Chapter 39. Gateways

A Gateway is the Hardware/Software device that is used to interconnect LANs & WANs using mainframe computers (such as DECnet and IBM's SNA).

Often, the router that is used to connect a LAN to the Internet will be called a gateway. It will have added capability to direct and filter higher layer protocols (layer 4 and up) to specific devices (such as web servers, ftp servers and e-mail servers).

Gateway's OSI Operating Layer

A Gateway operates at the Transport Layer and above and it typically translates each source layer protocol into the appropriate destination layer protocol. A mainframe gateway may translate all OSI Model layers. For example, IBM's SNA (System Network Architecture) does not readily conform to the OSI Model, and requires a gateway to translate between the two architectures.

Gateway Segment to Segment Characteristics

There can be major differences between "local" and "distance" segments.
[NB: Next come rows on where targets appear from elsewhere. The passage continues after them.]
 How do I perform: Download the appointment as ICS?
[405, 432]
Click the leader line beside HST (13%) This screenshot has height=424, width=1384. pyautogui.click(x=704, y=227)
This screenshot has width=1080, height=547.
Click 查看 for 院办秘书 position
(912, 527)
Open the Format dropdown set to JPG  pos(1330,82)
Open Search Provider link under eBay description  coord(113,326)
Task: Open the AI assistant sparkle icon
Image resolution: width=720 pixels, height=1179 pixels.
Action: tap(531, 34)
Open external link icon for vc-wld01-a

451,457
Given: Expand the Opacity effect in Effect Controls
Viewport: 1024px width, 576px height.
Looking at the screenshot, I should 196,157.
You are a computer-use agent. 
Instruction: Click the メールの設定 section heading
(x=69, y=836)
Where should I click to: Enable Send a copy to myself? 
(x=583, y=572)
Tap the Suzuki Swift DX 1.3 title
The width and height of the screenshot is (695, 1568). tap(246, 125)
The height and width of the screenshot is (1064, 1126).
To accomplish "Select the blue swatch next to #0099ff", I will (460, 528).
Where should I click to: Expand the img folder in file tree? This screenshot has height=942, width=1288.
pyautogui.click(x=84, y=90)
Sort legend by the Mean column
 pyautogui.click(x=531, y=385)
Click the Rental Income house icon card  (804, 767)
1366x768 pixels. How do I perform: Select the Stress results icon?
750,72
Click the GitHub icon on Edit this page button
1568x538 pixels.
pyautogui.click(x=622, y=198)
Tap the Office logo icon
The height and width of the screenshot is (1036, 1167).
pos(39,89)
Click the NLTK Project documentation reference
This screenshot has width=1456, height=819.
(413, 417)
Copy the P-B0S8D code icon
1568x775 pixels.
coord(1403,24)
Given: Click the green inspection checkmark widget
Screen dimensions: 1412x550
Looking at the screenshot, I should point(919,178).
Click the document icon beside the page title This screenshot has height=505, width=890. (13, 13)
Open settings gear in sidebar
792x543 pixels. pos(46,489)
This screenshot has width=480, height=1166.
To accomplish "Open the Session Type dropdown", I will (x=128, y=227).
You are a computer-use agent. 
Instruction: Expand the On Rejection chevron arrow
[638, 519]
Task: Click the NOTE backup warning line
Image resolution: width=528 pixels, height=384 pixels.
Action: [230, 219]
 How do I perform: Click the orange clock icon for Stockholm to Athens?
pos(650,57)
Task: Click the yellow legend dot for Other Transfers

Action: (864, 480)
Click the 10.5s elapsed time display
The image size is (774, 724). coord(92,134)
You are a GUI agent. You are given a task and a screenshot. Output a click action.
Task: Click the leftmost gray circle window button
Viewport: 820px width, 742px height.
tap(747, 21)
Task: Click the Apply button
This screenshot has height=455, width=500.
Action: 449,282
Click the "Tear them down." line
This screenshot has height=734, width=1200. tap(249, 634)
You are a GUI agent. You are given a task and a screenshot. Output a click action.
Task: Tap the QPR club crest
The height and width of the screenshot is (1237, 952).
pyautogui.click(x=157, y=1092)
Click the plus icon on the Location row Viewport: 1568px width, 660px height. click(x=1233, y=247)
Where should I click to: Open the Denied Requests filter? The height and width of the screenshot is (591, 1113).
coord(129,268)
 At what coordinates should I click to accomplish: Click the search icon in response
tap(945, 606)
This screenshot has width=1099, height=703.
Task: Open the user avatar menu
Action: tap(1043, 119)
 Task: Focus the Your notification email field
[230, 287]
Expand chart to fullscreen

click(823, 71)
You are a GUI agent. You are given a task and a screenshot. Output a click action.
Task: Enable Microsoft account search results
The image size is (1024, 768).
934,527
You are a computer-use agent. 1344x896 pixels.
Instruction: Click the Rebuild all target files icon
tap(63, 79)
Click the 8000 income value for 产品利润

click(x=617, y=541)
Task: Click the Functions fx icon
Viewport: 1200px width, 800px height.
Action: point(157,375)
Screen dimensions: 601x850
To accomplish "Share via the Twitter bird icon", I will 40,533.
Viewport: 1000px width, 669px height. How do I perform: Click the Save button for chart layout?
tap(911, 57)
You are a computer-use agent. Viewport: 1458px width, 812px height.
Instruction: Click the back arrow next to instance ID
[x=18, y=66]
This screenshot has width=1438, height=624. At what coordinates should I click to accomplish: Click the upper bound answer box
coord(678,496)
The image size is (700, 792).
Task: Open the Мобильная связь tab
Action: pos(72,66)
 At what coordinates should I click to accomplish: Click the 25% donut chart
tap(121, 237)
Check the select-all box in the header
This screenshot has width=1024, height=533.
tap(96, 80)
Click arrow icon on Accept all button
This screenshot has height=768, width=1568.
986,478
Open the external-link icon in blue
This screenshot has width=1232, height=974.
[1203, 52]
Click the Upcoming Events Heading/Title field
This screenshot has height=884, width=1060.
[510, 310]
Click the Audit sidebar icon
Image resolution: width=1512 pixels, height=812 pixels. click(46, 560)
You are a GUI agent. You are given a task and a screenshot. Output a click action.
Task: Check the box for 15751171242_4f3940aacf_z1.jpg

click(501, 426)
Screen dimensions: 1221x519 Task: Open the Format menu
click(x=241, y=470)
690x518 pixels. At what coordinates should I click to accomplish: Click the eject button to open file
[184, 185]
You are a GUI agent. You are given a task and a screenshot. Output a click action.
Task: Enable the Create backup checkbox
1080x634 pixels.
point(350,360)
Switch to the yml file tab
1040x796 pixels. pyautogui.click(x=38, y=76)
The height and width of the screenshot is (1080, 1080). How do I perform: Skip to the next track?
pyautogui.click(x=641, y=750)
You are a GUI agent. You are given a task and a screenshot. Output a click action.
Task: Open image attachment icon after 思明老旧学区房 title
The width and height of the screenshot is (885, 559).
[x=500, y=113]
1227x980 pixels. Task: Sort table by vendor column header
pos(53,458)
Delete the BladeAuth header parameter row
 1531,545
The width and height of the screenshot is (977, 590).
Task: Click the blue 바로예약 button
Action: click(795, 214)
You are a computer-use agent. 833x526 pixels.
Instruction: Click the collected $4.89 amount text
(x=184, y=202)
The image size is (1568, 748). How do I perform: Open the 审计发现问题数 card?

As shown in the above diagram, the 2 Networks appear as if they are from other planets. Mainframes are based on a central number crunching CPU with terminals connected. All information displayed on the terminals is controlled by the central CPU.

LANs consist of distributed CPUs that share data and files. This leads to a unique problem (connecting the two architectures) that requires a gateway.

Gateway Addressing

The gateway addressing depends on which OSI layers are translated. It could be all layers!